不适用于低延迟查询	HDFS 需要 MapReduce/Spark 处理数据，计算延迟较高，不适用于交互式查询（如数据库级查询）。
扩展不够灵活	计算和存储耦合，扩展 HDFS 需要增加整个 Hadoop 服务器，而不是单独扩展存储。这种运维的成本花费比较多。

存算耦合的架构

你可能发现了这套架构的模式：Hadoop集群负责HDFS的存储，并且Spark提交job到Hadoop集群Yarn上，进行计算，实质上这仍然是一套存储和计算耦合的框架。

Spark on Yarn的Job Execution流程

Spark Client Node在提交Spark任务给Yarn后（向Yarn请求资源）

Yarn ResourceManager将负责调度计算资源：

启动ApplicationMaster并且申请资源，

并在Yarn NodeManager上启动Executor（负责执行Spark任务的进程）

Executor执行Spark计算任务，然后把结果返回给Driver on the Spark Client node。
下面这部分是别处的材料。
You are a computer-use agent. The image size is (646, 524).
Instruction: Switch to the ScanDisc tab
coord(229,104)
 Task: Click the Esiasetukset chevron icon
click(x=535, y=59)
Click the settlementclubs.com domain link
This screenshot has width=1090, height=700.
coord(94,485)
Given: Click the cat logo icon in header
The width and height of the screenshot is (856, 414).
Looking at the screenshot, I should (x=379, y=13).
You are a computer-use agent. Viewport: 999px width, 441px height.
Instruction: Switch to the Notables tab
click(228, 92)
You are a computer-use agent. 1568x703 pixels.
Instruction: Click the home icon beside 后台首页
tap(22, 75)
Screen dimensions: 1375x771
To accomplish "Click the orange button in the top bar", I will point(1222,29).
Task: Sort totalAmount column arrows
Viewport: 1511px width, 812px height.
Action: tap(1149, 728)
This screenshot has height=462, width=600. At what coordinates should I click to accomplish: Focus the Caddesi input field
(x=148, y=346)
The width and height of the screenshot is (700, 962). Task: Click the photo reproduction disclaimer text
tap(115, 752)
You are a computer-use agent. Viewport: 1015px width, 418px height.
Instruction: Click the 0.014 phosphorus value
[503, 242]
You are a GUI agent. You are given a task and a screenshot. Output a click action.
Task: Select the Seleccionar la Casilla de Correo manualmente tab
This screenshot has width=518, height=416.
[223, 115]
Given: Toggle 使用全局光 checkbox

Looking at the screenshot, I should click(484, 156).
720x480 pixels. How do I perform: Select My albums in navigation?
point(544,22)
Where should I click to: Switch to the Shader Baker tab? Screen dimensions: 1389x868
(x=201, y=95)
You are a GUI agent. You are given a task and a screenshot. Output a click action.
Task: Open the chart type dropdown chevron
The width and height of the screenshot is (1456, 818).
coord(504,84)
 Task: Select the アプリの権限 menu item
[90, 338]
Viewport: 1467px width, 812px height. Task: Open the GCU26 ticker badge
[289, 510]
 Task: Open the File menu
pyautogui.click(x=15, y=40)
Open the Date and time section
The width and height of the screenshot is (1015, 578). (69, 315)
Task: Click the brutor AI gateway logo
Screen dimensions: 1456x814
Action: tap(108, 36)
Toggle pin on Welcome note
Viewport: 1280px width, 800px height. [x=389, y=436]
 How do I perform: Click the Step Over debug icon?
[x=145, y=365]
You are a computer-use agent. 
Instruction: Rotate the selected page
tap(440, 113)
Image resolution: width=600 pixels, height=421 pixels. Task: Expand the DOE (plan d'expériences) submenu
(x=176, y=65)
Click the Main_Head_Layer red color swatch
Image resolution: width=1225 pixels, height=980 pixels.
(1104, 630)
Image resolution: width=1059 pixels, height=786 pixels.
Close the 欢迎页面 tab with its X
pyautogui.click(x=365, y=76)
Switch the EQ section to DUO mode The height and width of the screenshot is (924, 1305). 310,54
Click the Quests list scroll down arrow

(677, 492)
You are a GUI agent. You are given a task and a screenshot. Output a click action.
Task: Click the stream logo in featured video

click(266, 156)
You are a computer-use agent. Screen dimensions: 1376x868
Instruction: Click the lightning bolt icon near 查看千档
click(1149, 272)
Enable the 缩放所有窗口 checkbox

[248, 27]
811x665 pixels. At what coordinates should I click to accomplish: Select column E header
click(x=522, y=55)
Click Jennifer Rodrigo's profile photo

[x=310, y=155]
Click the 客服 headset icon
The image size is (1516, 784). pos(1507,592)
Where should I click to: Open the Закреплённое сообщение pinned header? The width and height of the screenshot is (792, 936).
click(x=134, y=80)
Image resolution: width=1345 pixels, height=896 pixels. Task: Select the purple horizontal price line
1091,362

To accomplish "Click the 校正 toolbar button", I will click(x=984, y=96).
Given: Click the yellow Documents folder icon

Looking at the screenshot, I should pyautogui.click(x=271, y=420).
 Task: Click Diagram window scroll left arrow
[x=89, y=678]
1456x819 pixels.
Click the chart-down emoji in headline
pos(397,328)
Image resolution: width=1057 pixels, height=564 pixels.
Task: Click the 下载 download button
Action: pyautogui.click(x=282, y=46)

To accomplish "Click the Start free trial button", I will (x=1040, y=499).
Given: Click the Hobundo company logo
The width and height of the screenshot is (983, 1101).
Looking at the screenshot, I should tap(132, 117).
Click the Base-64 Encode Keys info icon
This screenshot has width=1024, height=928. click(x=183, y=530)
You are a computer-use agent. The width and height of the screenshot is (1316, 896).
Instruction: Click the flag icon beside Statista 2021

在这个架构中，数据仍然存放在HDFS Data Node，所以Executor仍然要通过访问DataNode来读取数据。

所以在Hadoop集群上，每个Worker Node仍然是既负责存储（HDFS Data Node），又负责计算（NodeManager + Executor），同时由MasterNode（ResourceManager + DataNode）负责统一的资源和存储管理。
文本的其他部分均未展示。